Tínhamos o dia programado para passarmos no Náutico Clube, e
por volta das nove horas tomamos um ônibus que nos levou até lá, na estrada
para Boa Esperança. Tristeza pelos nossos amigos que partiram cedo, alegria do
Irmão Marcos e do seminarista Duiany que puderam aproveitar os lugares deixados
vagos. Chegamos ao clube, ora chamado AcquaPark Mar de Minas, ambiente muito
agradável, com tobogãs, piscinas diversas incluindo uma belíssima com ondas, fazendo
a festa do Otávio, filho do Lua, e do Daniel, e também de alguns dos
encontristas como o Eustáquio, que desceu
pelo tobogã mais íngreme deixando para trás o dinheiro que ficara no seu bolso.

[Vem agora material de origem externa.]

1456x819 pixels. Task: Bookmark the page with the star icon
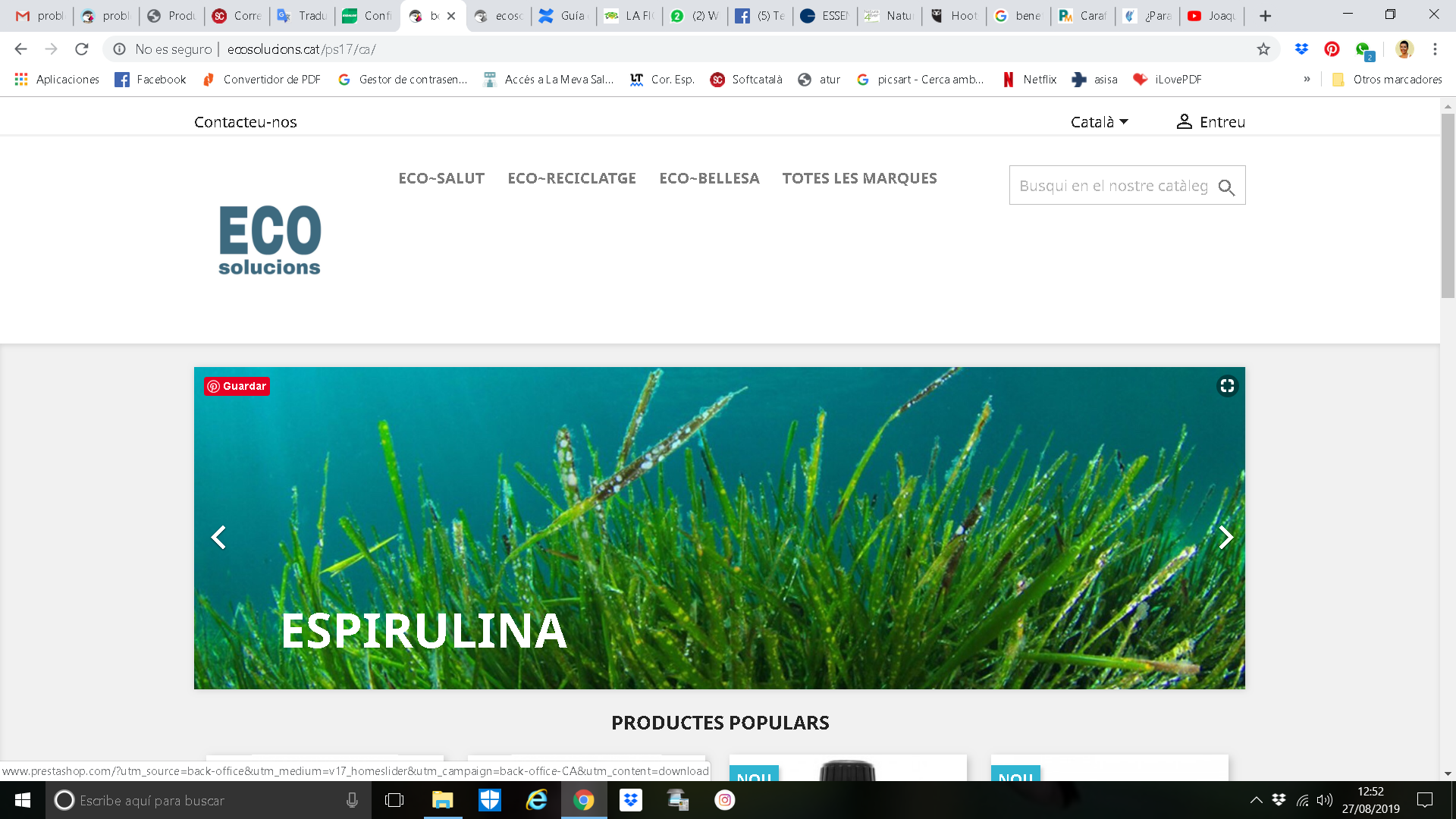coord(1263,49)
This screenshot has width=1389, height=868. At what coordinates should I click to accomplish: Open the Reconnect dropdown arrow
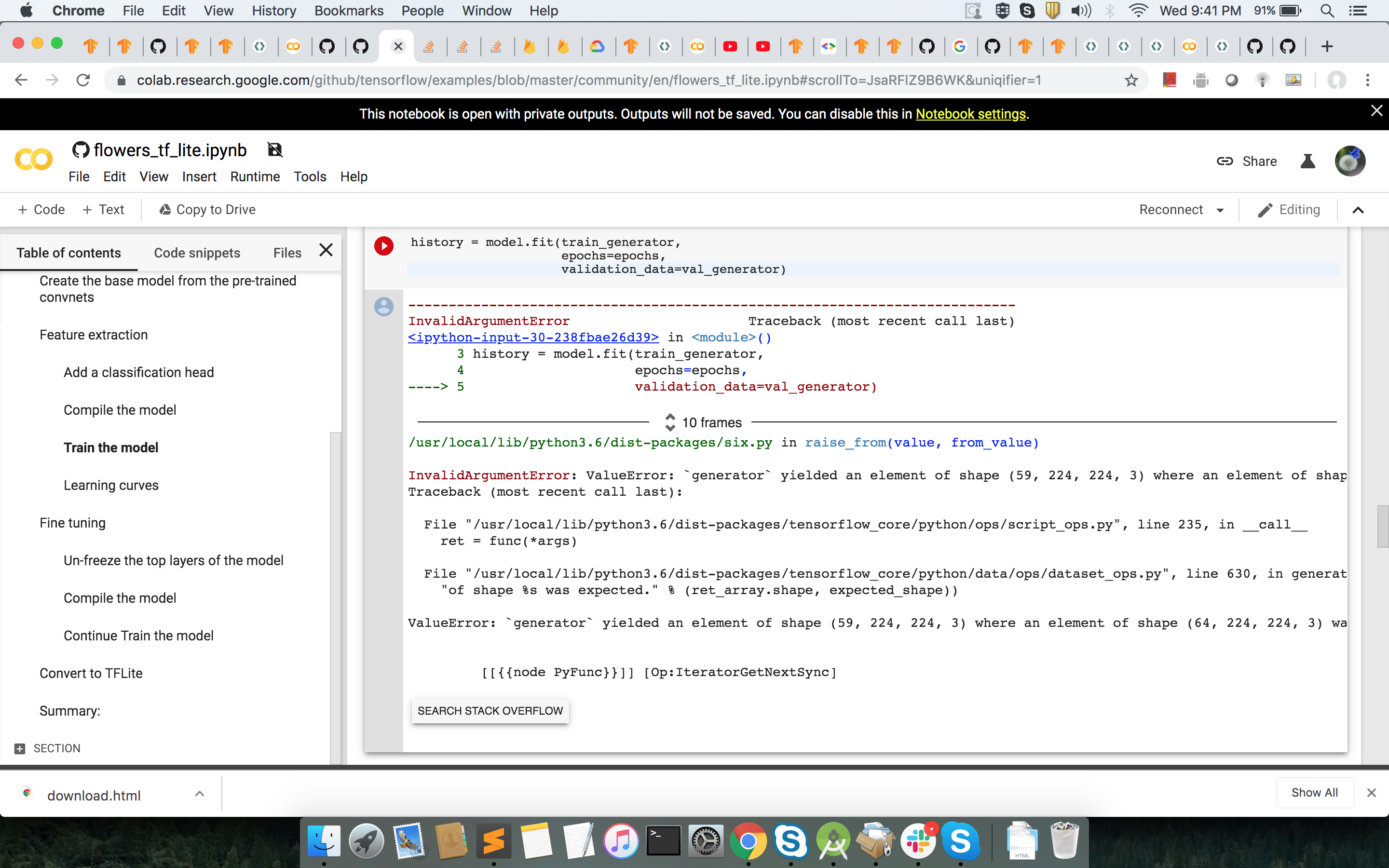[1220, 210]
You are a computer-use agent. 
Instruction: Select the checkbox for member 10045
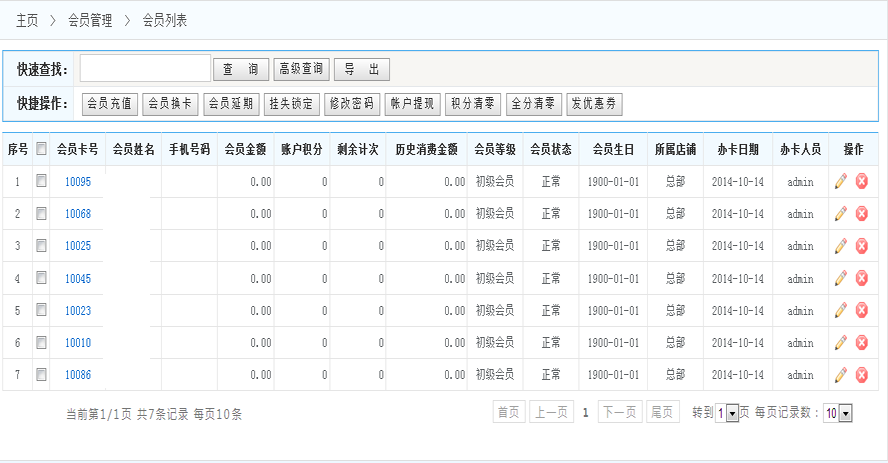(41, 278)

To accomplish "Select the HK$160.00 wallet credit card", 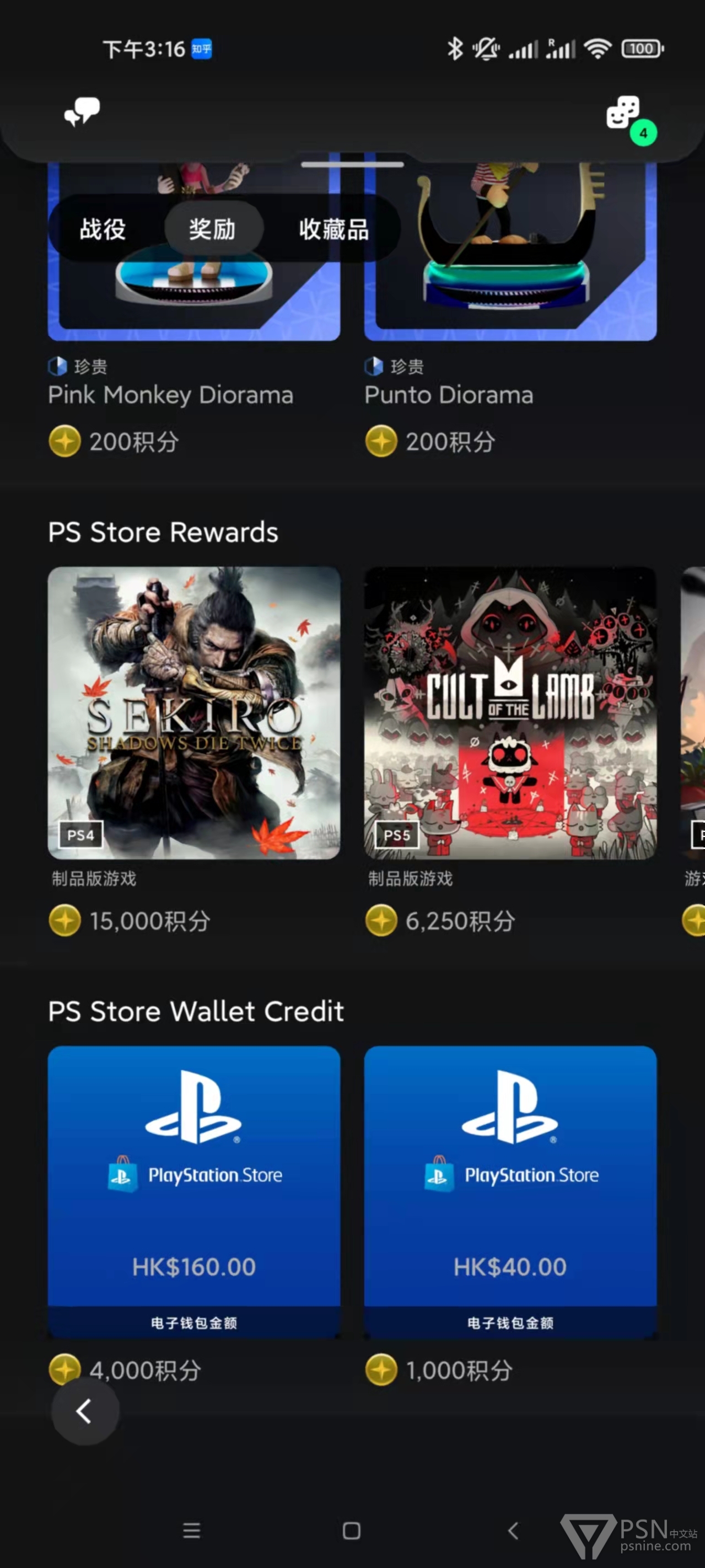I will (193, 1192).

pelo tobogã mais íngreme deixando para trás o dinheiro que ficara no seu bolso.
Embora a água fria tenha espantado a maioria, o dia foi gostoso,
almoço idem, e até mesmo um jogo de cartas se fez presente entre as mulheres,
que sentadas debaixo de uma ampla sombra debaixo de um grande telhado
disputaram uma longa partida de Buraco. Às quatro horas tomamos o ônibus para
voltar a Campo Belo.
As ondas do Mar de Minas |
Houve uma missa solene
e à noite estávamos livres. O grupo se dispersou à procura do que mais
agradasse a cada um. Fizemos uma incursão à pastelaria no centro da cidade onde
pudemos apreciar pastéis bem servidos e trabalhados, e boa noite.
Domingo. A rotina
das manhãs se fez novamente presente e no refeitório apreciamos o café da manhã
acompanhado pelas despedidas que começaram a serem feitas. A maioria se
precipitou para pegar a estrada cedo com temor do grande fluxo de carros que à
tarde provavelmente causaria problemas de engarrafamentos, principalmente na
chegada a Belo Horizonte.
E o X Encontro encerrou-se
definitivamente em nossa casa quando nos despedimos do Lua e dos dois meninos
que com muita alegria nos acompanharam, e o Otávio levou para casa o novo
apelido de Lua Nova.
Foram momentos de descontração e alívio das pressões que o
ambiente de apreensão do país está causando-nos. Muitos agradecimentos devemos
deixar para o Nicodemos, que coordenou o evento com maestria, para os padres e
irmãos do Convento que nos receberam com tanta simpatia e aos funcionários que
abrilhantaram a cozinha. Quero ainda deixar registrado que me preocupei com os
baixos valores cobrados pela nossa estadia, conversei com o Nicodemos a
respeito, e ele me disse que tudo foi calculado para servir-nos com a única
intenção de ganhar a nossa alegria: nosso muito obrigado pelo que realizaram.
E obrigado a todos pela companhia tão prazerosa.